== Dataset excerpts ==

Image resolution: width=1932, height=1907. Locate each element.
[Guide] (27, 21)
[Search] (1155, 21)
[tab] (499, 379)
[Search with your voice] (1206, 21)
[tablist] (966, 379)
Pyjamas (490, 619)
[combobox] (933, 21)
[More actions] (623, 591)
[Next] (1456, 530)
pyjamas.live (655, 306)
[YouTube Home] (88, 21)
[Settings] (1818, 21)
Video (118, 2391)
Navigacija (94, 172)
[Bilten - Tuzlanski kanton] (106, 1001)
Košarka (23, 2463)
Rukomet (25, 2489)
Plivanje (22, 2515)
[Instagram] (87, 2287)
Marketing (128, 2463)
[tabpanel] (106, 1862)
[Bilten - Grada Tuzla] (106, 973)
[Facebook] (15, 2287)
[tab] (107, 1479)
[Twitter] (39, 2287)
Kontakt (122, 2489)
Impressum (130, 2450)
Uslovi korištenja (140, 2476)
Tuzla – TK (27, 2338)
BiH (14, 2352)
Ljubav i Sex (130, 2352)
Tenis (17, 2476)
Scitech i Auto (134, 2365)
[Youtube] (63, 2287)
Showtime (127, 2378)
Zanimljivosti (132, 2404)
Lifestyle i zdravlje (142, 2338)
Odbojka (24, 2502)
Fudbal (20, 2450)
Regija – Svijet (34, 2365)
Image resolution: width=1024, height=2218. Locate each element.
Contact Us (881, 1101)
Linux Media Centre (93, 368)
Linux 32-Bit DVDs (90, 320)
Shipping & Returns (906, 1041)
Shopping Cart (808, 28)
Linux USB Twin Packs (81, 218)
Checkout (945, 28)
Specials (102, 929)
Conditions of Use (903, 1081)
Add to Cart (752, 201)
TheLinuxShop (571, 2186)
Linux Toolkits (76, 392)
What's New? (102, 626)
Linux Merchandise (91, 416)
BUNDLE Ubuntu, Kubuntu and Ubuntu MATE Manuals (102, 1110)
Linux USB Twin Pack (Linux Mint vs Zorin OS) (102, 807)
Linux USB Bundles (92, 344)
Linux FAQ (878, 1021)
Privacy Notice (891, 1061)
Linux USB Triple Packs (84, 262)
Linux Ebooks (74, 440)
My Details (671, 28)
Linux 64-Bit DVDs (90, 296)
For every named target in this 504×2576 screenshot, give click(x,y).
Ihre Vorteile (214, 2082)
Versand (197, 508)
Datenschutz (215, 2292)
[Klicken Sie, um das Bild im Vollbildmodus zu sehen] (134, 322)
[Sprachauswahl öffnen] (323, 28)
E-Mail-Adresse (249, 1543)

===

Your goal:
The entries above need to be transcribed with no differences at all.

Result for this task:
Image resolution: width=1932, height=1907. Locate each element.
[Guide] (27, 21)
[Search] (1155, 21)
[tab] (499, 379)
[Search with your voice] (1206, 21)
[tablist] (966, 379)
Pyjamas (490, 619)
[combobox] (933, 21)
[More actions] (623, 591)
[Next] (1456, 530)
pyjamas.live (655, 306)
[YouTube Home] (88, 21)
[Settings] (1818, 21)
Video (118, 2391)
Navigacija (94, 172)
[Bilten - Tuzlanski kanton] (106, 1001)
Košarka (23, 2463)
Rukomet (25, 2489)
Plivanje (22, 2515)
[Instagram] (87, 2287)
Marketing (128, 2463)
[tabpanel] (106, 1862)
[Bilten - Grada Tuzla] (106, 973)
[Facebook] (15, 2287)
[tab] (107, 1479)
[Twitter] (39, 2287)
Kontakt (122, 2489)
Impressum (130, 2450)
Uslovi korištenja (140, 2476)
Tuzla – TK (27, 2338)
BiH (14, 2352)
Ljubav i Sex (130, 2352)
Tenis (17, 2476)
Scitech i Auto (134, 2365)
[Youtube] (63, 2287)
Showtime (127, 2378)
Zanimljivosti (132, 2404)
Lifestyle i zdravlje (142, 2338)
Odbojka (24, 2502)
Fudbal (20, 2450)
Regija – Svijet (34, 2365)
Image resolution: width=1024, height=2218. Locate each element.
Contact Us (881, 1101)
Linux Media Centre (93, 368)
Linux 32-Bit DVDs (90, 320)
Shipping & Returns (906, 1041)
Shopping Cart (808, 28)
Linux USB Twin Packs (81, 218)
Checkout (945, 28)
Specials (102, 929)
Conditions of Use (903, 1081)
Add to Cart (752, 201)
TheLinuxShop (571, 2186)
Linux Toolkits (76, 392)
What's New? (102, 626)
Linux Merchandise (91, 416)
BUNDLE Ubuntu, Kubuntu and Ubuntu MATE Manuals (102, 1110)
Linux USB Twin Pack (Linux Mint vs Zorin OS) (102, 807)
Linux USB Bundles (92, 344)
Linux FAQ (878, 1021)
Privacy Notice (891, 1061)
Linux USB Triple Packs (84, 262)
Linux Ebooks (74, 440)
My Details (671, 28)
Linux 64-Bit DVDs (90, 296)
For every named target in this 504×2576 screenshot, give click(x,y).
Ihre Vorteile (214, 2082)
Versand (197, 508)
Datenschutz (215, 2292)
[Klicken Sie, um das Bild im Vollbildmodus zu sehen] (134, 322)
[Sprachauswahl öffnen] (323, 28)
E-Mail-Adresse (249, 1543)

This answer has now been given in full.